Emergence of resistance during therapy is a well known phenomenon that has been frequently described in ICU patients infected with P. aeruginosa. Until recently, it has not been common practice to consider the potential for selection of resistance when evaluating antibacterial drug exposure and the impact of antibiotic regimens or duration of therapy. Accumulating evidence confirms that dosage regimens focused only on reducing the susceptible bacterial population are clearly associated with a risk of selecting preexisting or newly formed mutants and allow complete replacement of the susceptible population with a resistant bacterial population. Emergence of resistance is also correlated to the duration of therapy.
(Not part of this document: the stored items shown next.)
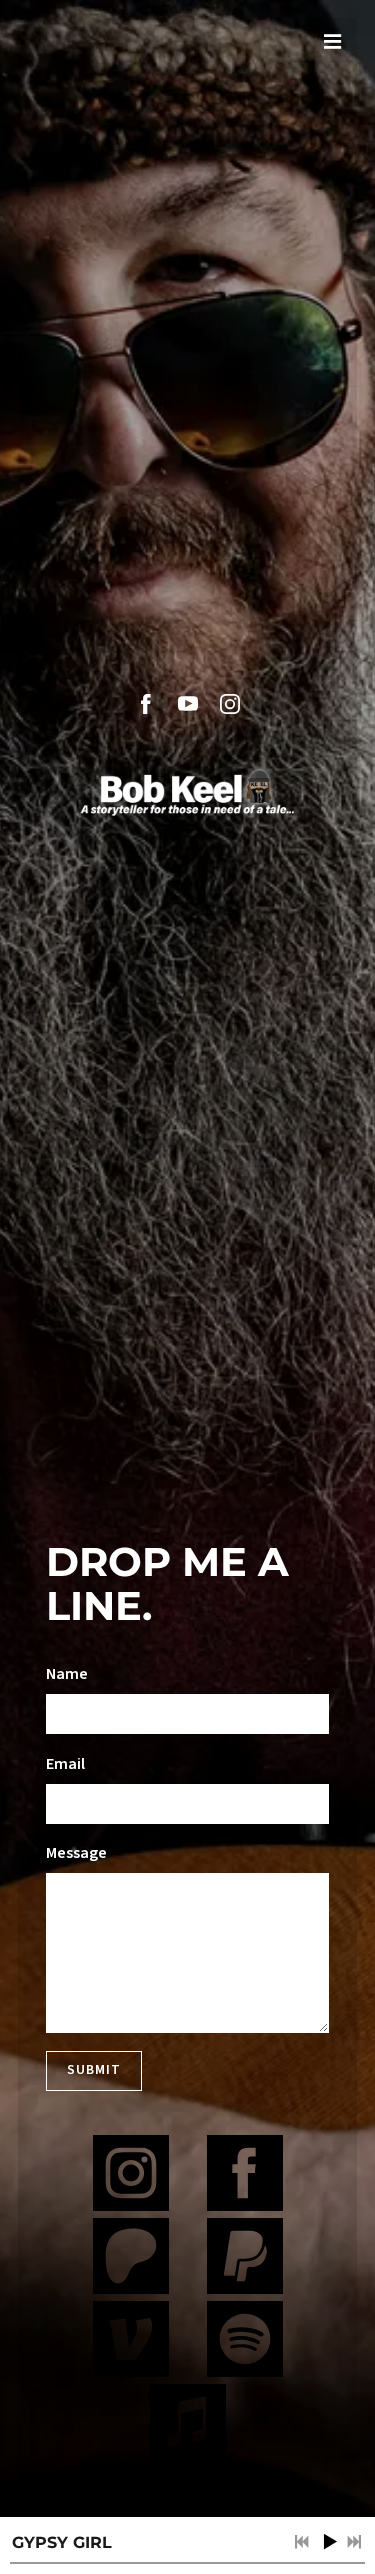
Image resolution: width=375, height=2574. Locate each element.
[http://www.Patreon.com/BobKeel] (131, 2259)
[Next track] (354, 2542)
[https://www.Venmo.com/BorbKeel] (131, 2342)
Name (67, 1674)
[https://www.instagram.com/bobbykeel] (131, 2176)
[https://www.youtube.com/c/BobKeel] (188, 704)
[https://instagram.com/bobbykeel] (230, 704)
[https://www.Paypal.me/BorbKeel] (245, 2259)
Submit (94, 2070)
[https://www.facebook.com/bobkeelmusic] (146, 704)
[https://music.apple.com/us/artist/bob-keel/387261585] (188, 2425)
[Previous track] (302, 2542)
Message (76, 1853)
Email (65, 1764)
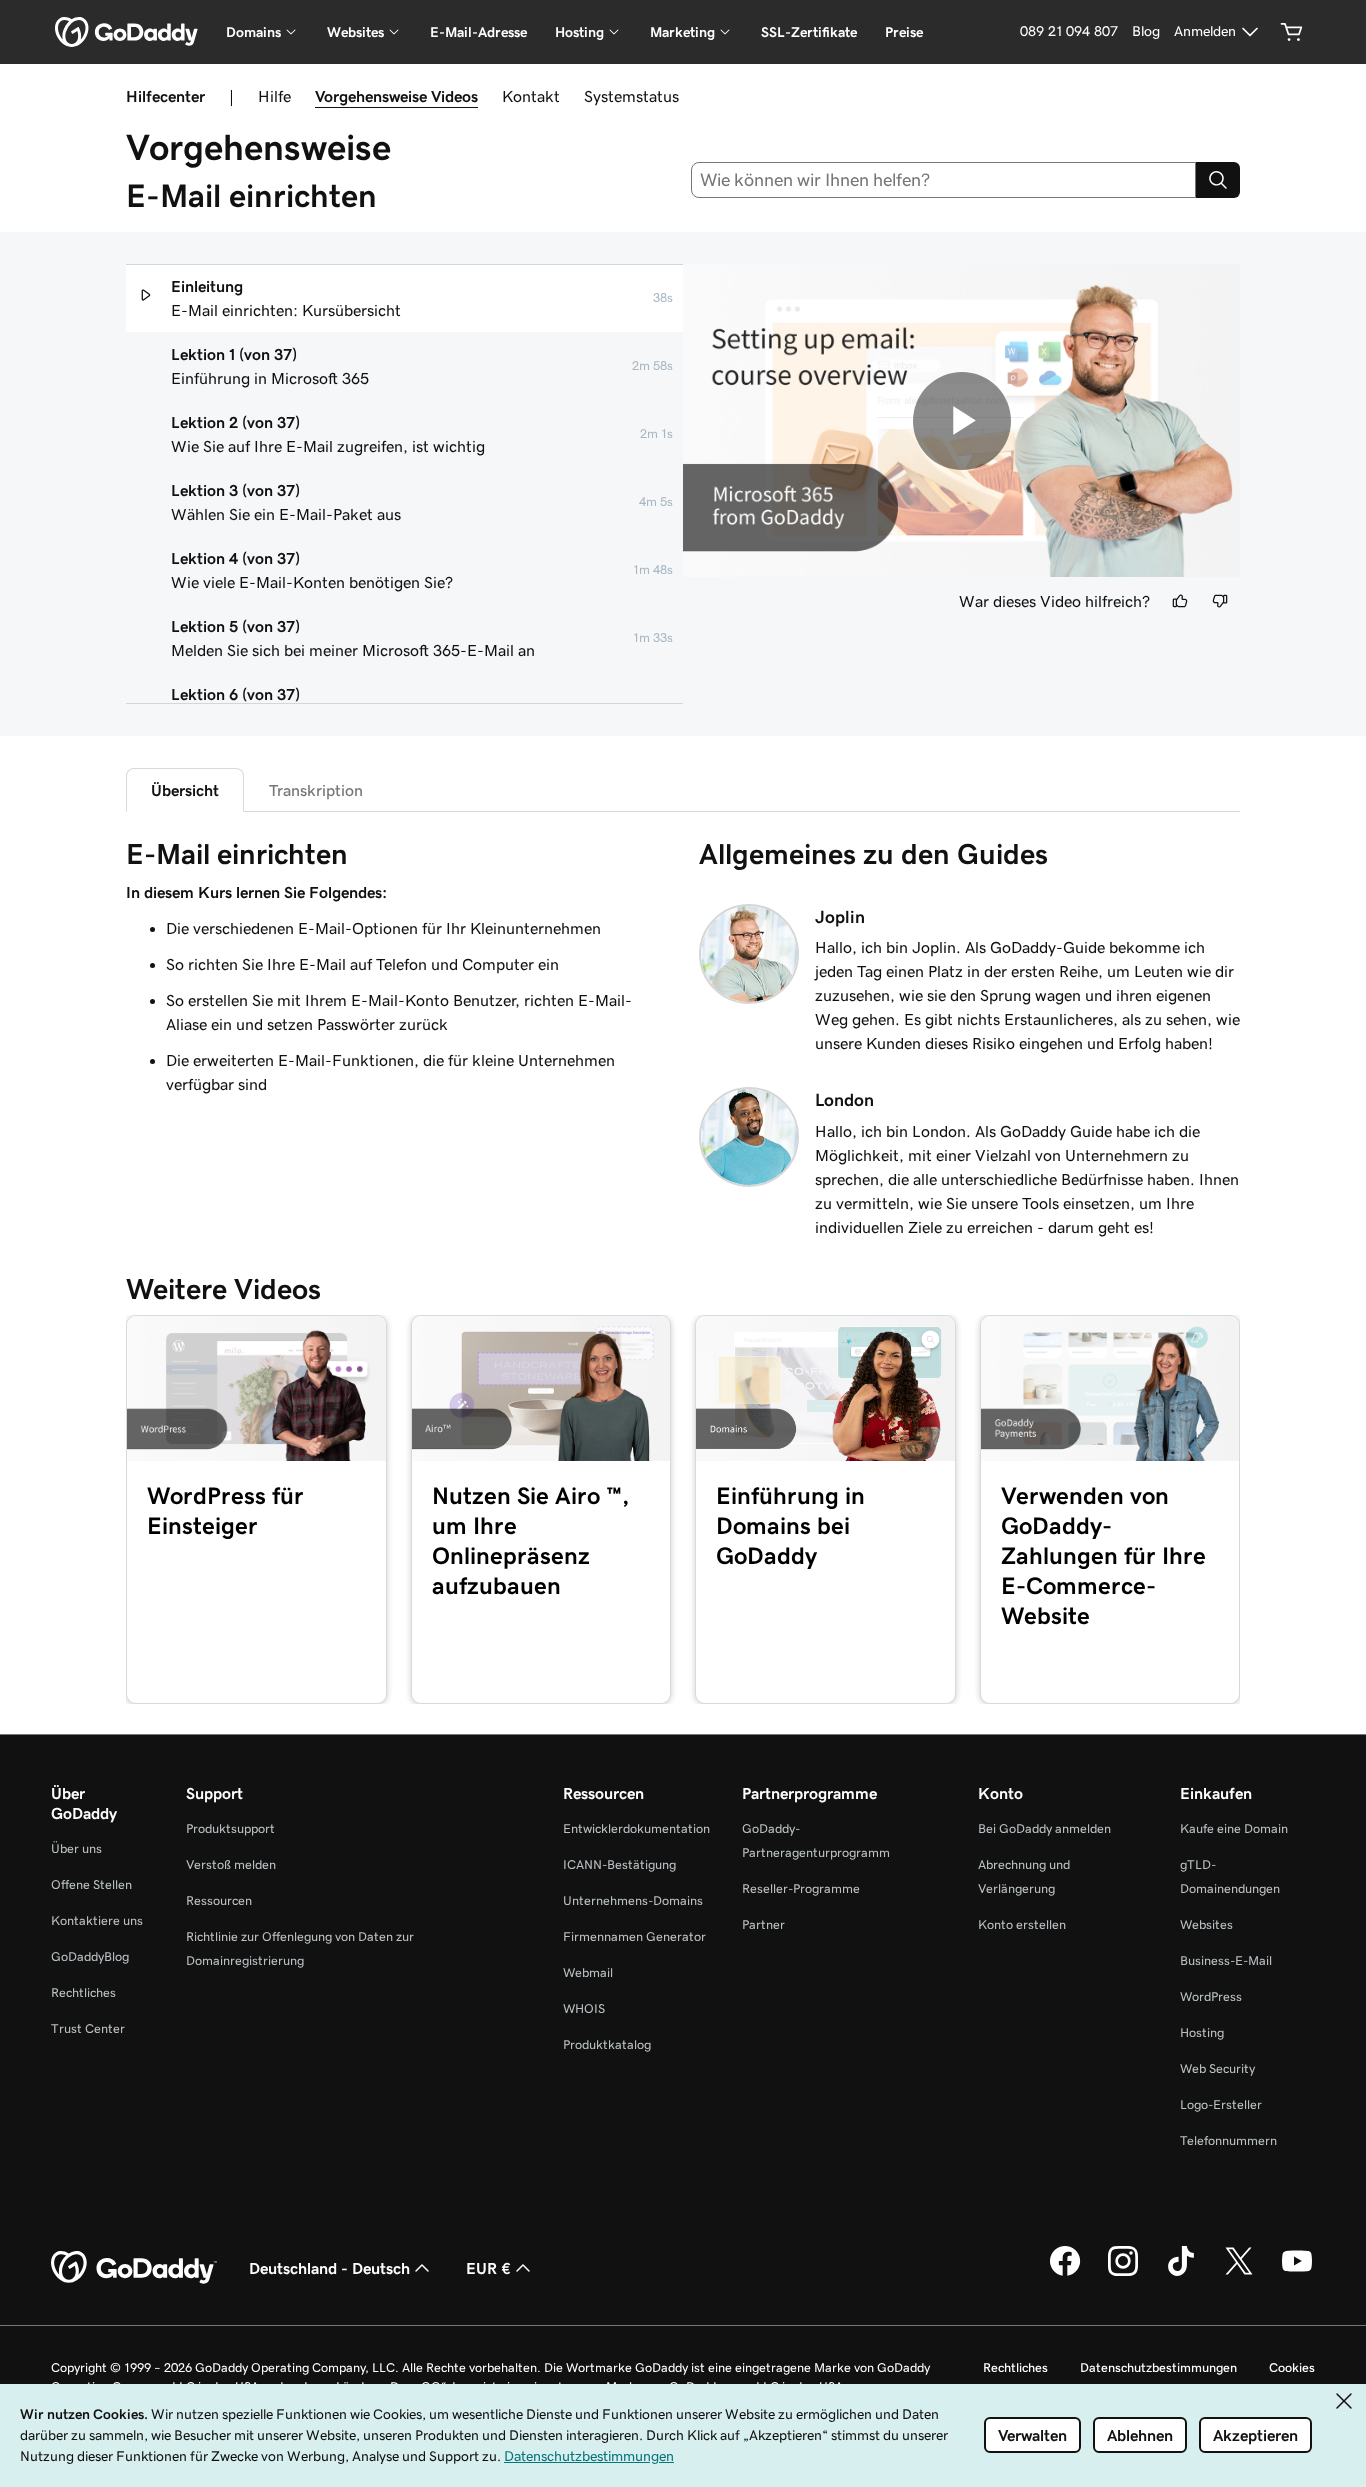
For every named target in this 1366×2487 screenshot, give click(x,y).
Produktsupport (230, 1828)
The longer the therapy continues, the more intense the drug exposure needs to be to maintain suppression of the less-susceptible subpopulation.

Several aspects determine the risk of emergence of resistance during therapy.
A few examples:

  • Drug exposure against less susceptible subpopulations
  • Dosing regimen that ensures active concentrations considering PK variability
  • Loading dose if steady state is not reached after the first dose (e.g. colistin)
  • Short duration of therapy (e.g. 5-7 days)
  • Inducible resistance (e.g. ampC especially in Enterobacter and cephalosporins)
  • Combinations if the therapeutic index is small and dosis cannot be increased

During antibiotic therapy, gradients of antibiotic concentrations are formed in the human body. These gradients will depend on the rates of drug diffusion into various tissues and the variation in the rate of elimination from different compartments. In the body, diverse environmental antibiotic selective pressures will, thus, be created, and the selection process can be expected to differ accordingly (SK Olofsson, O Cars, 2007).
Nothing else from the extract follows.